[Stored records]
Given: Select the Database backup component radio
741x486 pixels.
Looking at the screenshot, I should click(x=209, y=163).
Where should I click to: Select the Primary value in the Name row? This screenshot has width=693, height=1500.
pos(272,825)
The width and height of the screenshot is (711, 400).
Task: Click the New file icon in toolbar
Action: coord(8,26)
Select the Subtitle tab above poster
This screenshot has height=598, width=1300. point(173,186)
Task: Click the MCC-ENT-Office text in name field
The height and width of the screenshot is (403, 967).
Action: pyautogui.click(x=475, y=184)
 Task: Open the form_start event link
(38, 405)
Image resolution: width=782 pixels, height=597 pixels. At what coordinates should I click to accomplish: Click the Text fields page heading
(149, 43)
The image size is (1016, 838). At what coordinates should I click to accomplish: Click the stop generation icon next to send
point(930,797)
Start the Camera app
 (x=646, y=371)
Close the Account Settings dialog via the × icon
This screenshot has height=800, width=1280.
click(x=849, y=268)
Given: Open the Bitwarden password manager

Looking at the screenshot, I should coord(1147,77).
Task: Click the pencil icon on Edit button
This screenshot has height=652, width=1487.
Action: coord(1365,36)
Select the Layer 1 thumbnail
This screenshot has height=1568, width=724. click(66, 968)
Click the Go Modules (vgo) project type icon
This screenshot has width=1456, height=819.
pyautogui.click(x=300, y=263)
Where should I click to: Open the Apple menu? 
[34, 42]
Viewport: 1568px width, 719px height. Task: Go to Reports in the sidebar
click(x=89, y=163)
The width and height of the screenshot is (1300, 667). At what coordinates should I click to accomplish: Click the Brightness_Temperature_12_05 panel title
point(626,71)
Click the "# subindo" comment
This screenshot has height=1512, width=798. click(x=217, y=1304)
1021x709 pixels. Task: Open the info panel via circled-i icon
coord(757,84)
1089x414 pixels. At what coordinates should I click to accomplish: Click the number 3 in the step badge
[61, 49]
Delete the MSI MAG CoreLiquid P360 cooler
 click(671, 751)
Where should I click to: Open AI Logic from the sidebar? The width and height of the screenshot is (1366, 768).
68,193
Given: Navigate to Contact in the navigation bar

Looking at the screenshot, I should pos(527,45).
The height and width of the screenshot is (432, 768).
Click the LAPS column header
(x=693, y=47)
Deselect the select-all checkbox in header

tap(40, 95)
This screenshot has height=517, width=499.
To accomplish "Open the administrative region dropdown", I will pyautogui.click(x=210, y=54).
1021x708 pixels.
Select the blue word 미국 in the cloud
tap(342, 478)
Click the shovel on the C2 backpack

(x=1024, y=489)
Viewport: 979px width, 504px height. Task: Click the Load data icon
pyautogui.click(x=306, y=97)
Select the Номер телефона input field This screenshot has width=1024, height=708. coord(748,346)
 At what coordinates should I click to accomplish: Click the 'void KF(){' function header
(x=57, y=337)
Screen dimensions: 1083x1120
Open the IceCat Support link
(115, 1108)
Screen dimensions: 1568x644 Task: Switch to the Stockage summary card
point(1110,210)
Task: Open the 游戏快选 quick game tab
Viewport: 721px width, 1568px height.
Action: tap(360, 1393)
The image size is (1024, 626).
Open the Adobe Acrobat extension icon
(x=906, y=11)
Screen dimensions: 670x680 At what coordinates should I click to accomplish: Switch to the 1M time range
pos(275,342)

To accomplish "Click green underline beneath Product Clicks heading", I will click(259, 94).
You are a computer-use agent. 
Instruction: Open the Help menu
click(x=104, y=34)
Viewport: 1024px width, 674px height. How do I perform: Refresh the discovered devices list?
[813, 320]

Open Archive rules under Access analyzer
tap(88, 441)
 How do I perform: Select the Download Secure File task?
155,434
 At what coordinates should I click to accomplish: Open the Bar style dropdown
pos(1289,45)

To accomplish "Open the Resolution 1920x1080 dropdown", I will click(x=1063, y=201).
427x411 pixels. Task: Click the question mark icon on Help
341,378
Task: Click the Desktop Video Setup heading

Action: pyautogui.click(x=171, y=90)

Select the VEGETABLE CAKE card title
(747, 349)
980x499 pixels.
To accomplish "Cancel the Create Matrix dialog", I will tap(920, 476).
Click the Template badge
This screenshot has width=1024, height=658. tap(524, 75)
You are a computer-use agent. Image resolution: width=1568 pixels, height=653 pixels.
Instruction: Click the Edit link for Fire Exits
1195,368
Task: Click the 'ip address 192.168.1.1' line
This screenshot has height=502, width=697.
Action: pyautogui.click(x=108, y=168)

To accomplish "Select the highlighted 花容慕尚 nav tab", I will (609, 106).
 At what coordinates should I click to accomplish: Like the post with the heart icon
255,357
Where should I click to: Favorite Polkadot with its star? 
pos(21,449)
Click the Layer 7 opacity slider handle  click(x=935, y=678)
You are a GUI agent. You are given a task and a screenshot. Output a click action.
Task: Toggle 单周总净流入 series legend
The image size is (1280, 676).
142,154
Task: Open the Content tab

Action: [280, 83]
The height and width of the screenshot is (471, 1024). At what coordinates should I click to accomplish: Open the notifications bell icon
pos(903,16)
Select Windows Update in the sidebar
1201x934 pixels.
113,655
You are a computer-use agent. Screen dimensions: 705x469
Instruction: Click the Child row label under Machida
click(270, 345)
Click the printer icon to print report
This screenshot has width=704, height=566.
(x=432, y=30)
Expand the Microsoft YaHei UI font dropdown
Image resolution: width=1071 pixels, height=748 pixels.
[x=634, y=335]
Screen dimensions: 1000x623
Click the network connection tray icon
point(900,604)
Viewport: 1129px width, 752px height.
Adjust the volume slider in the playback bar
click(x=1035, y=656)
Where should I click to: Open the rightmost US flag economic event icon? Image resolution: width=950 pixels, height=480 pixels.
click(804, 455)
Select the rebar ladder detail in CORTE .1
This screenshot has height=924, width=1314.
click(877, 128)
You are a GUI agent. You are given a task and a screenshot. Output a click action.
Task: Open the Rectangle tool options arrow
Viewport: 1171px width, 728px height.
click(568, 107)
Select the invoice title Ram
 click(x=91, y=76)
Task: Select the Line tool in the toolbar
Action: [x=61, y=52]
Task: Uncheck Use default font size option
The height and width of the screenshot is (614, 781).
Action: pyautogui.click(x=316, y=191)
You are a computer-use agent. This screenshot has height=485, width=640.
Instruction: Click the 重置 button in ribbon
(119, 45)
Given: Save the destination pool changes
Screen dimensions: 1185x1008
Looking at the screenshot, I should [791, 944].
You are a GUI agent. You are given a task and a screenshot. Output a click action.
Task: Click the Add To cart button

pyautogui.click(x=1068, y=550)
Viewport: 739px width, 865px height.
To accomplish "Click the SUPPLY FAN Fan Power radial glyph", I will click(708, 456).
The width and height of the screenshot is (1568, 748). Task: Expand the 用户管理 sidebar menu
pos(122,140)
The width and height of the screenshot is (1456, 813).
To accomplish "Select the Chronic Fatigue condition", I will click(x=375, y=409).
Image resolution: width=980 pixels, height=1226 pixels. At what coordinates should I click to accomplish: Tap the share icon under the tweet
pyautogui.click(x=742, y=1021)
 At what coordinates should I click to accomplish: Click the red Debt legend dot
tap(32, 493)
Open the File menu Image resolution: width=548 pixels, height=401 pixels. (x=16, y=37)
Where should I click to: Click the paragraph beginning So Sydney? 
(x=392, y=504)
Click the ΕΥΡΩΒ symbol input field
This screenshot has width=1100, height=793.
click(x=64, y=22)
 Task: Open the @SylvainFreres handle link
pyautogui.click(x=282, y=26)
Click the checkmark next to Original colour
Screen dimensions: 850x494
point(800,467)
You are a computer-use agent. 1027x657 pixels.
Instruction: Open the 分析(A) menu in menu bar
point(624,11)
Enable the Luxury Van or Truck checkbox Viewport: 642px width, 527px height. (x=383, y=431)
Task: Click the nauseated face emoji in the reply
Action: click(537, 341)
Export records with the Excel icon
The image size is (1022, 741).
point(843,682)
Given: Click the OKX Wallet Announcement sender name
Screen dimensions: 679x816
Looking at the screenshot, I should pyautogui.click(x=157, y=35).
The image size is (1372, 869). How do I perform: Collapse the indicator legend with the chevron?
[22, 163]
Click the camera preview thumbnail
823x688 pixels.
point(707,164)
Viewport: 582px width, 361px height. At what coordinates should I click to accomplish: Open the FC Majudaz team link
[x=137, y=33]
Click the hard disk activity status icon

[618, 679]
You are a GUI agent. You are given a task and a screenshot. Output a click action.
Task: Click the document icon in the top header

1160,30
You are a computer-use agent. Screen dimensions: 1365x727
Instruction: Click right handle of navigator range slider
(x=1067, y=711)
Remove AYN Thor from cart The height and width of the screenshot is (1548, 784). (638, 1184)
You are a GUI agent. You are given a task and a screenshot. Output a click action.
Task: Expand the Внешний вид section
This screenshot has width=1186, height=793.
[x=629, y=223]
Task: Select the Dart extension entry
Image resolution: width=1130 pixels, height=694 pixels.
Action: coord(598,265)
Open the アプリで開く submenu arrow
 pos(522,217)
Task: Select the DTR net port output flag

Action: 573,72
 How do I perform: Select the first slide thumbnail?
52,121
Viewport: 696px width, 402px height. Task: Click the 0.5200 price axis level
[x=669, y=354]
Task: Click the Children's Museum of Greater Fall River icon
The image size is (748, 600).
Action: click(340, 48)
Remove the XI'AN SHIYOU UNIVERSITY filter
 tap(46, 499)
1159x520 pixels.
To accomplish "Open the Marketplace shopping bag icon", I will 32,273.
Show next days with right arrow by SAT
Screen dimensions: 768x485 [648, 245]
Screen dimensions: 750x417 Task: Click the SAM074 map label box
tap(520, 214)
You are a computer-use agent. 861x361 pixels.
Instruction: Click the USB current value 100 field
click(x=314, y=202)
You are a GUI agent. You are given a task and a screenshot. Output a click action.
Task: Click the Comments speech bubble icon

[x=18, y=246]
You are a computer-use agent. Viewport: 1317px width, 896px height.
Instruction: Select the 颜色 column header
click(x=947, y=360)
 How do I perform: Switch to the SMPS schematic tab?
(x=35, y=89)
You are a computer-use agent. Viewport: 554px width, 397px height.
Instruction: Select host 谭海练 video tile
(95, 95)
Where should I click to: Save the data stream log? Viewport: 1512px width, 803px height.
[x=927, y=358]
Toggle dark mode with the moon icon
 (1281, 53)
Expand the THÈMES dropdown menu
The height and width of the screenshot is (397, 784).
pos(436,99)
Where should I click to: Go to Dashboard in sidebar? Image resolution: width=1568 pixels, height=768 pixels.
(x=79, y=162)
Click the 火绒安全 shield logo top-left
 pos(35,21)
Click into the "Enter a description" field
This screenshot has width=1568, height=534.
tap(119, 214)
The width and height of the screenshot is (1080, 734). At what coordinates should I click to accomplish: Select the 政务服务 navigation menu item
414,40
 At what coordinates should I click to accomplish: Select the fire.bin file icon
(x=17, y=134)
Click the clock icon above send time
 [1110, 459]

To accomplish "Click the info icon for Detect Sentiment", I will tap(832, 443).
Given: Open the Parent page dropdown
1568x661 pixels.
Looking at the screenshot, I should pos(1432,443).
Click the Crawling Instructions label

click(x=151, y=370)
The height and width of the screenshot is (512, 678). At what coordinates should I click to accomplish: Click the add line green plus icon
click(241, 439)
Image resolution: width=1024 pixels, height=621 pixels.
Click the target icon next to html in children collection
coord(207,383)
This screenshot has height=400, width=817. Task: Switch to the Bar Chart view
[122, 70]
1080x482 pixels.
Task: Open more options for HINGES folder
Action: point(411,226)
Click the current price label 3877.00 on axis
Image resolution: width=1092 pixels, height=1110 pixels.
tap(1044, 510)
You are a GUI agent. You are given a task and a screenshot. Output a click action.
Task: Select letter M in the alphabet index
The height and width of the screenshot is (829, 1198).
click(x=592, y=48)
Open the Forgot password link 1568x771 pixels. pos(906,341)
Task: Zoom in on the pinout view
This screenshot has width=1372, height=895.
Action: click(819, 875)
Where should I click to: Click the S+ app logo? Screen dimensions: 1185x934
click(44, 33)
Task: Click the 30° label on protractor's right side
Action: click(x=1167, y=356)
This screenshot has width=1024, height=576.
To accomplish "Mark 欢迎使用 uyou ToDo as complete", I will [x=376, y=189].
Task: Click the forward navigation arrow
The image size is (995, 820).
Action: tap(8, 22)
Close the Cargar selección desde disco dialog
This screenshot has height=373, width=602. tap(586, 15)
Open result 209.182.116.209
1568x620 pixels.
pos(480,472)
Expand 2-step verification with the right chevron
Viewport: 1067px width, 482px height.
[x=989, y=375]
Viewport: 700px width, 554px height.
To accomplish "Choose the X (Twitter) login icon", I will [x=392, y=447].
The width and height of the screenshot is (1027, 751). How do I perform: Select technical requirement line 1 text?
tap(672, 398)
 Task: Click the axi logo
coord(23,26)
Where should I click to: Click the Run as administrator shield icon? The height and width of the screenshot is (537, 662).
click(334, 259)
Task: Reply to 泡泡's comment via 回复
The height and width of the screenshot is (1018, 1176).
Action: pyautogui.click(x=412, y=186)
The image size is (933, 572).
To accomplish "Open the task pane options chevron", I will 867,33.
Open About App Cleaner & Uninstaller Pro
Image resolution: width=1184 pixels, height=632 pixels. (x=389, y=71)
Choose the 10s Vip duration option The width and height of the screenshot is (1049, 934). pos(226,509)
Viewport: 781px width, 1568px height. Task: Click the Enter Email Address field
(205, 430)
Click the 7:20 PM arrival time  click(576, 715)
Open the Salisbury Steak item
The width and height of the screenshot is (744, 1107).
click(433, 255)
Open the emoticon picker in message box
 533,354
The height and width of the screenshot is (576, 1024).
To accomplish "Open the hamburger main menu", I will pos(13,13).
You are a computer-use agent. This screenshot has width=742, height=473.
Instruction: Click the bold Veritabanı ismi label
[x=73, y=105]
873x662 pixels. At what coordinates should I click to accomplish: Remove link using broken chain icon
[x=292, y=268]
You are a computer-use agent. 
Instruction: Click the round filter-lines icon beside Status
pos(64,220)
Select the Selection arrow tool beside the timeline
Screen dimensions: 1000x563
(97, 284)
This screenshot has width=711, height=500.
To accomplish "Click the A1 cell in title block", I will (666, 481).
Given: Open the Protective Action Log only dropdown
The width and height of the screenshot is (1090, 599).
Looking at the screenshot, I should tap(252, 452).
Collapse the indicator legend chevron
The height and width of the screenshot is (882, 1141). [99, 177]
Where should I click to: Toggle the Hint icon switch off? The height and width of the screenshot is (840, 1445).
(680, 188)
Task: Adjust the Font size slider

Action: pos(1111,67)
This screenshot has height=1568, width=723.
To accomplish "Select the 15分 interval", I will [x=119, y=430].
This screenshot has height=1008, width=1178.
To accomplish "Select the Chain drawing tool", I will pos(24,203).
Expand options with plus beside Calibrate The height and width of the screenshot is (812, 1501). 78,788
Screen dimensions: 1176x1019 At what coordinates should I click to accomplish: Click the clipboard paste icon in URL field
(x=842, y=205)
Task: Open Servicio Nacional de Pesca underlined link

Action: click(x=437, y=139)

# [Exercise description]
In which lines of the records does the word "Choose" appear? Copy each of them.

# [Result of the task]
To accomplish "Choose the X (Twitter) login icon", I will [x=392, y=447].
Choose the 10s Vip duration option The width and height of the screenshot is (1049, 934). pos(226,509)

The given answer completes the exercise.